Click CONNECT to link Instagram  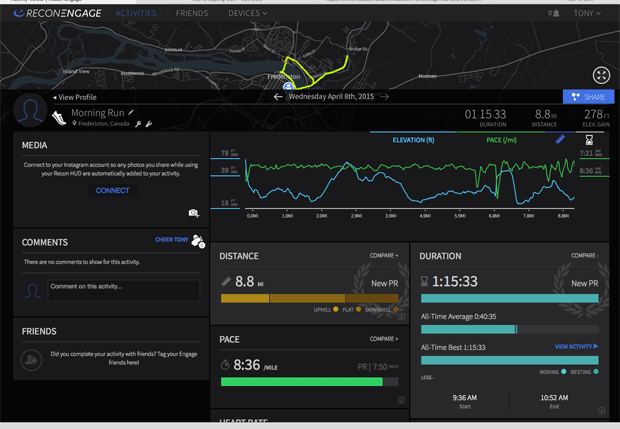pos(112,190)
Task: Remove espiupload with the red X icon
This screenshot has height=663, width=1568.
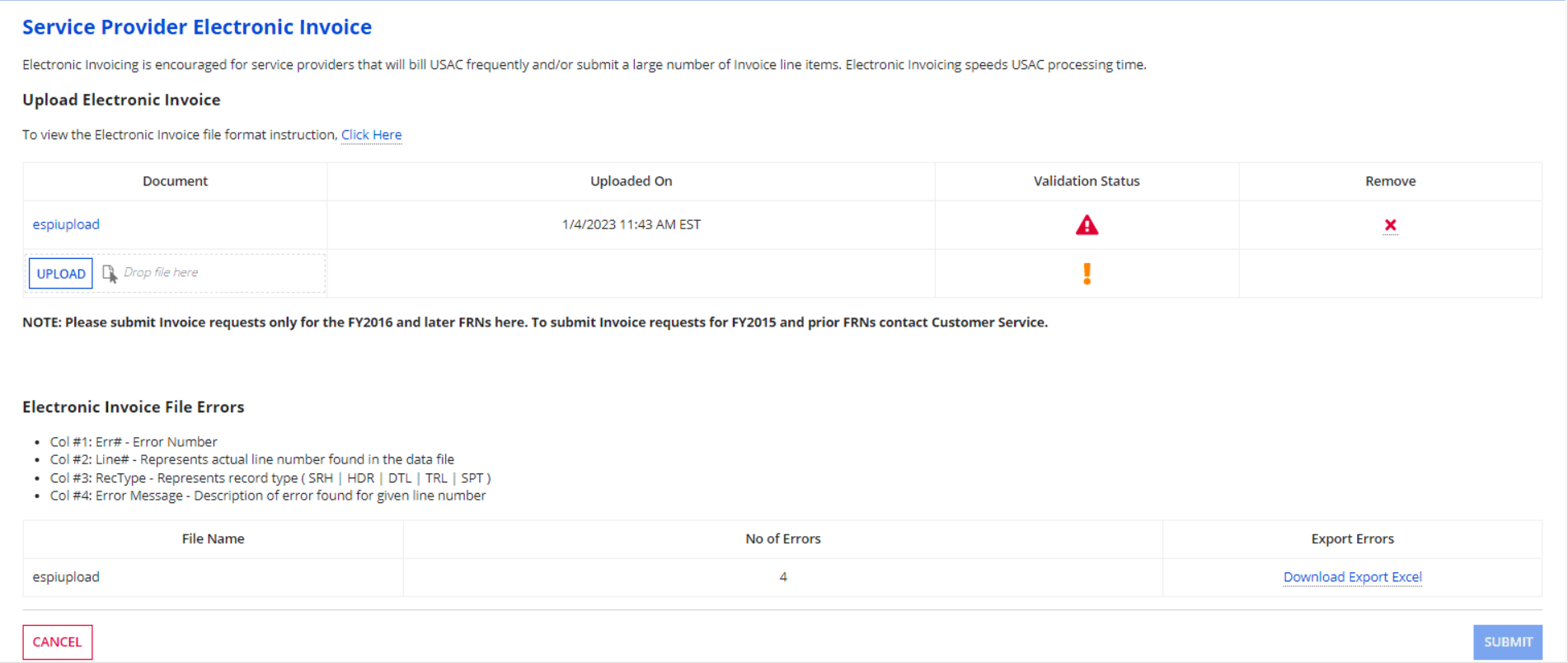Action: tap(1390, 225)
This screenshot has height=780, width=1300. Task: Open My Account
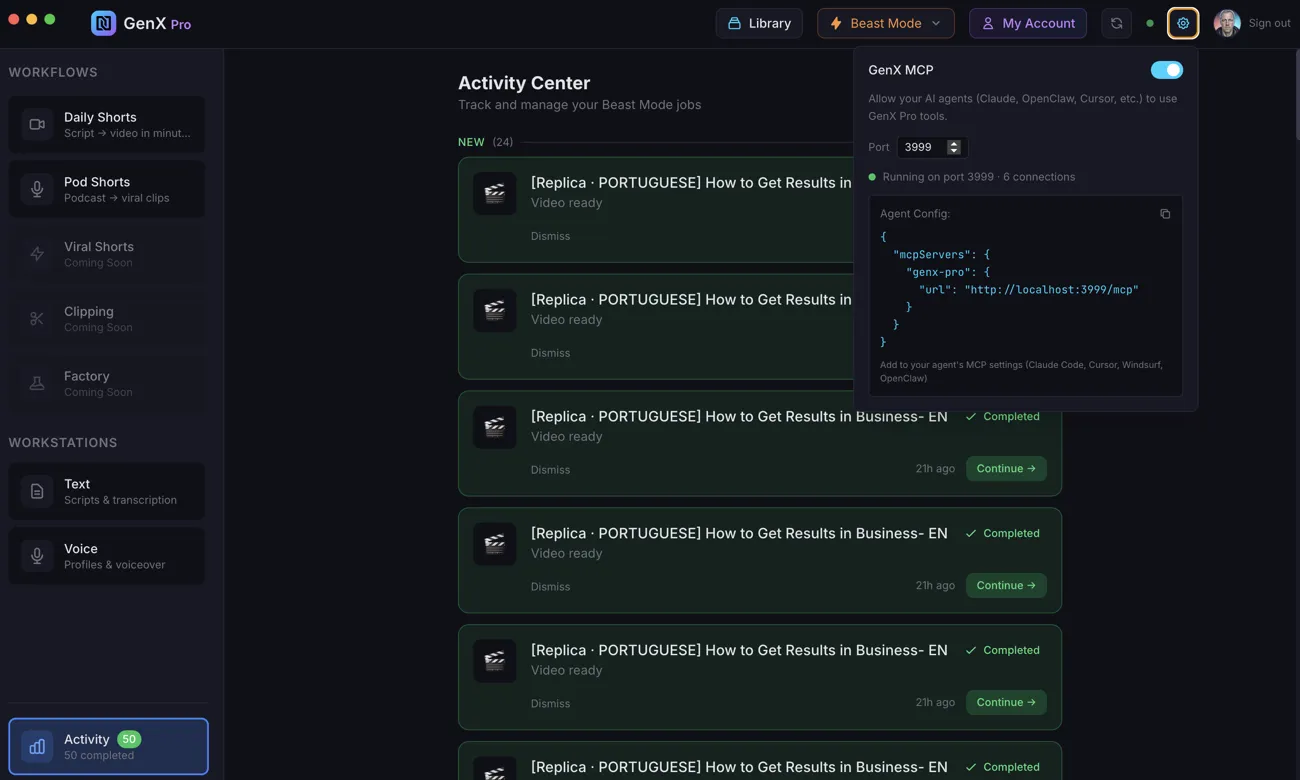(x=1027, y=23)

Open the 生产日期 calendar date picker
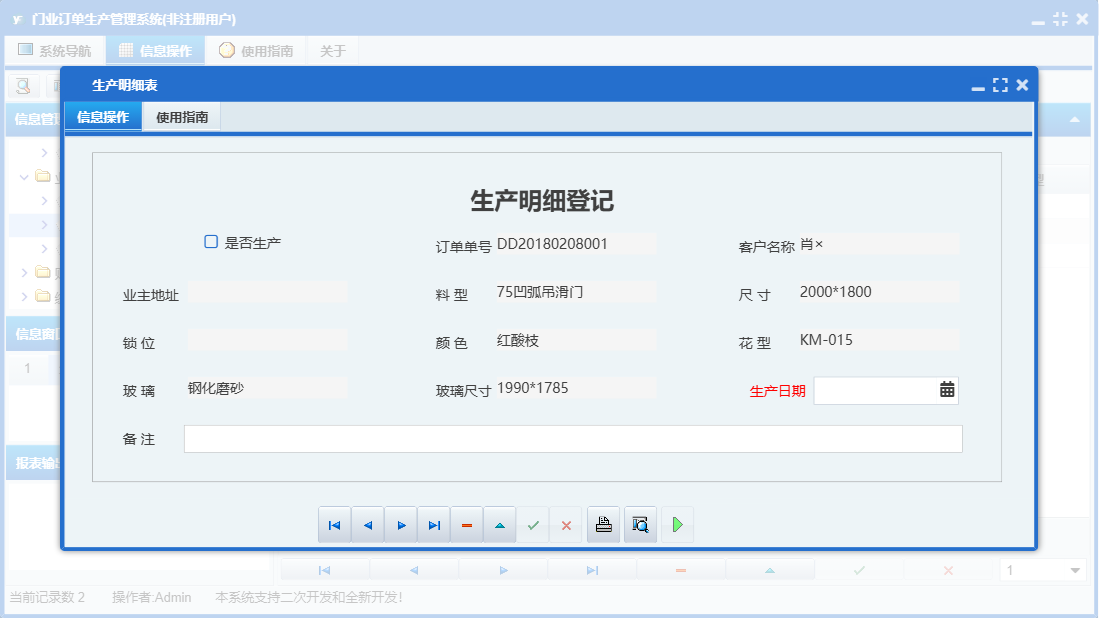947,389
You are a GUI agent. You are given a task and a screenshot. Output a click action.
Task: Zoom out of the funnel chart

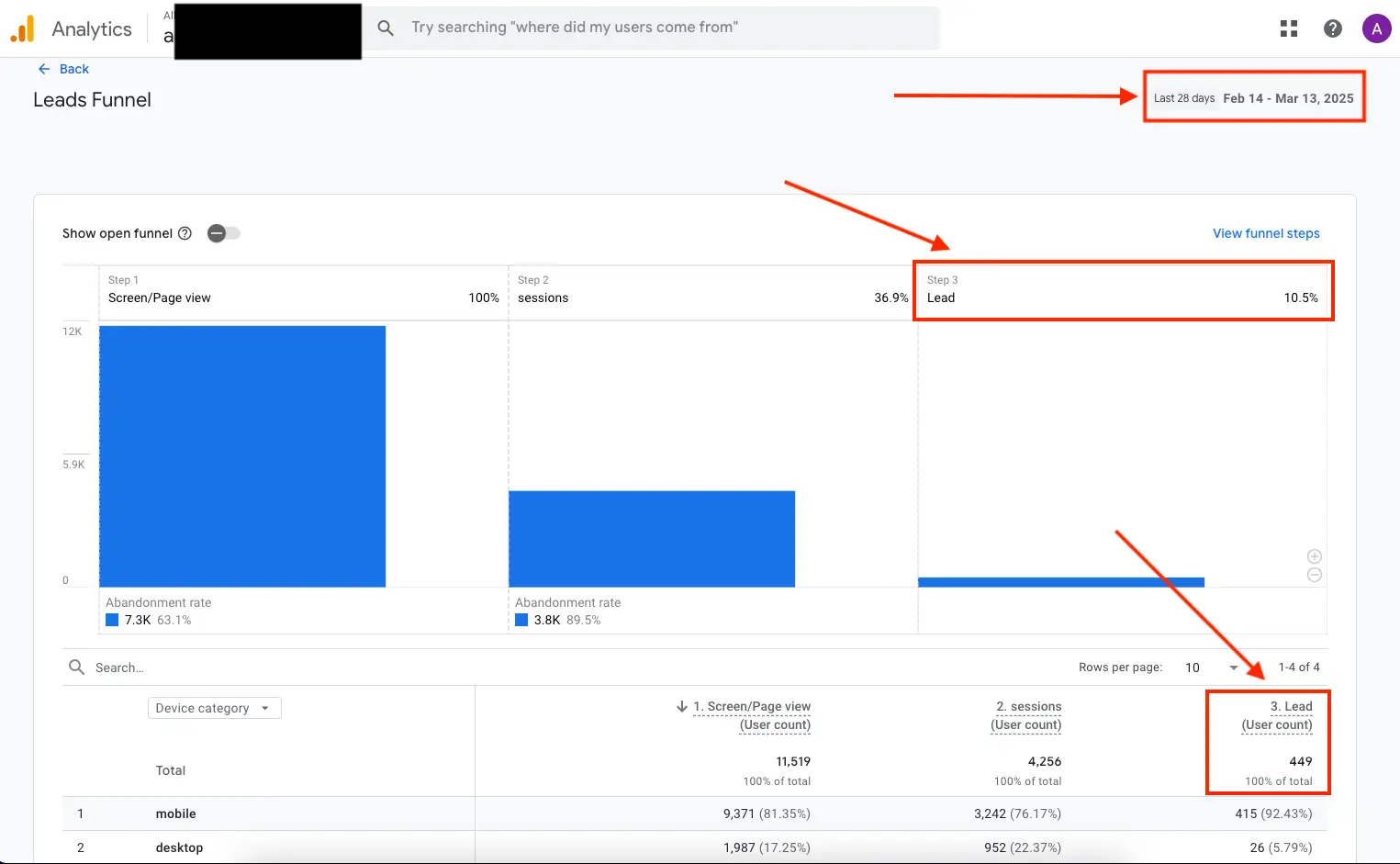pos(1315,575)
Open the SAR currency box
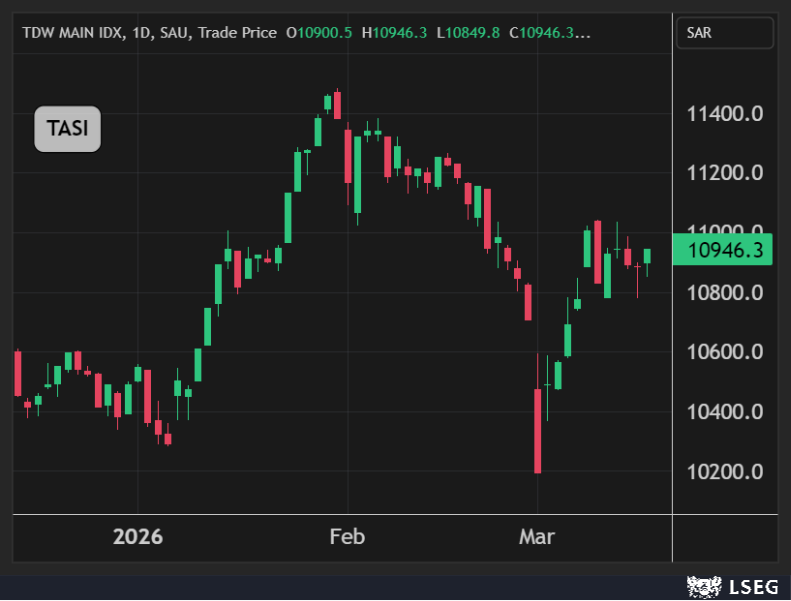The height and width of the screenshot is (601, 791). click(x=725, y=32)
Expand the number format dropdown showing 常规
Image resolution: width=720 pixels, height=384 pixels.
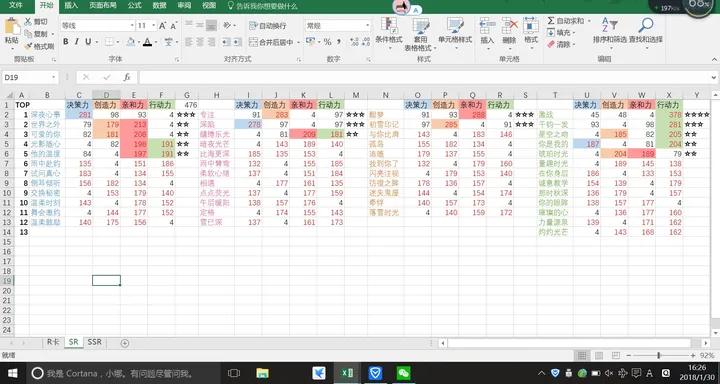pyautogui.click(x=367, y=26)
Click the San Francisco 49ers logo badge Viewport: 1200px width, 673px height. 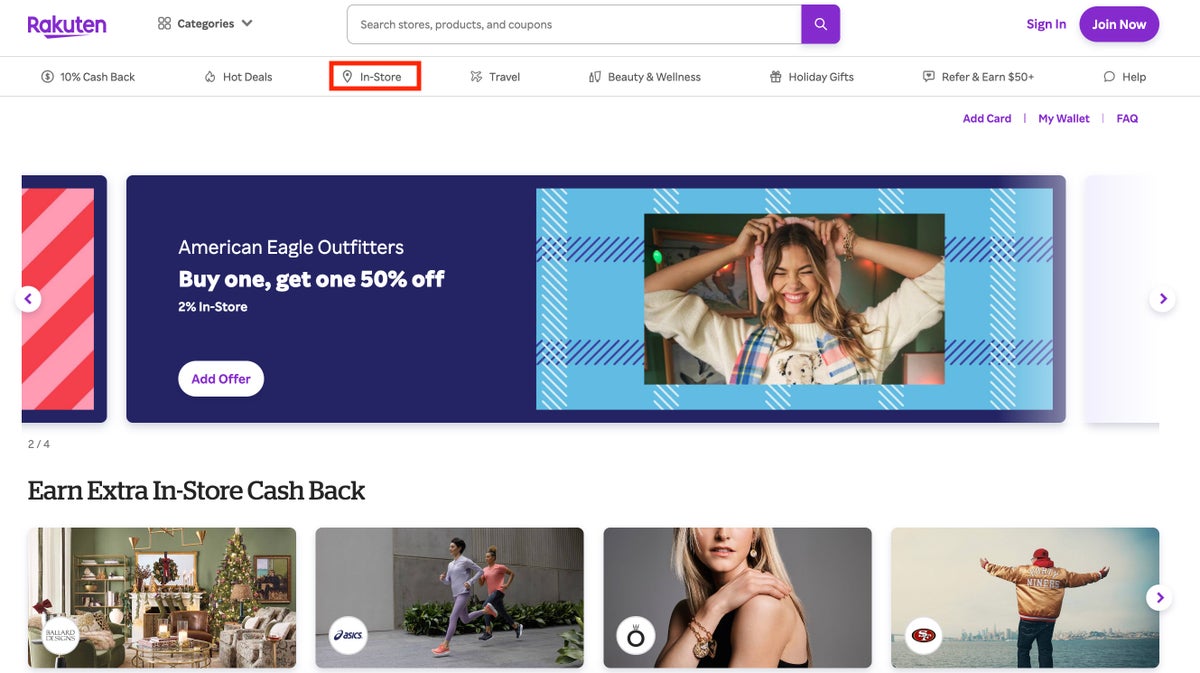pos(924,635)
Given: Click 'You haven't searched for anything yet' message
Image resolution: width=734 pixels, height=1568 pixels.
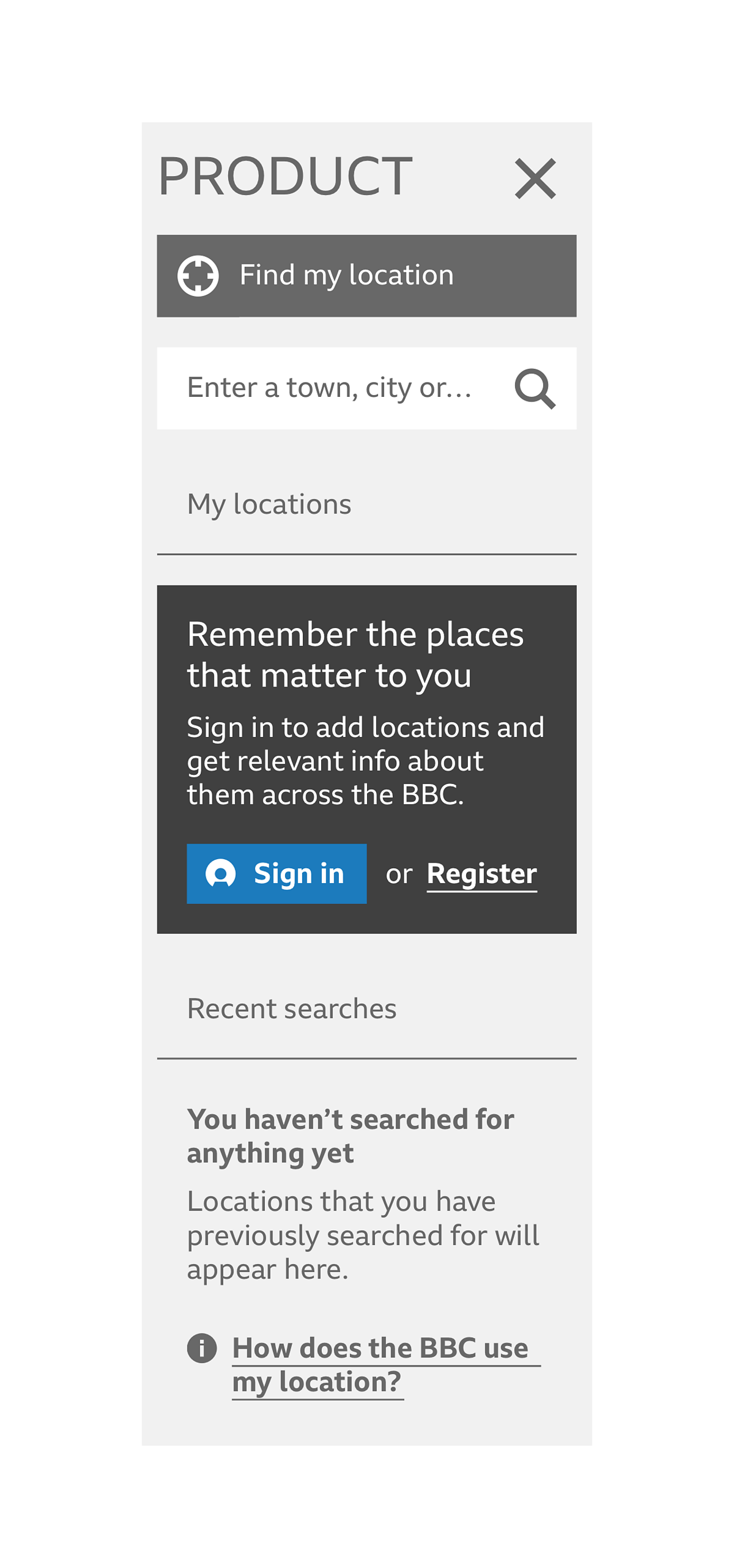Looking at the screenshot, I should point(350,1136).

◇ ◇ ◇ ◇

**Work task**
Beginning with the line that holds "Given: Click 'You", extract every line to the end of the material, exactly as it stands, and drop the pictures.

**Answer space**
Given: Click 'You haven't searched for anything yet' message
Image resolution: width=734 pixels, height=1568 pixels.
Looking at the screenshot, I should point(350,1136).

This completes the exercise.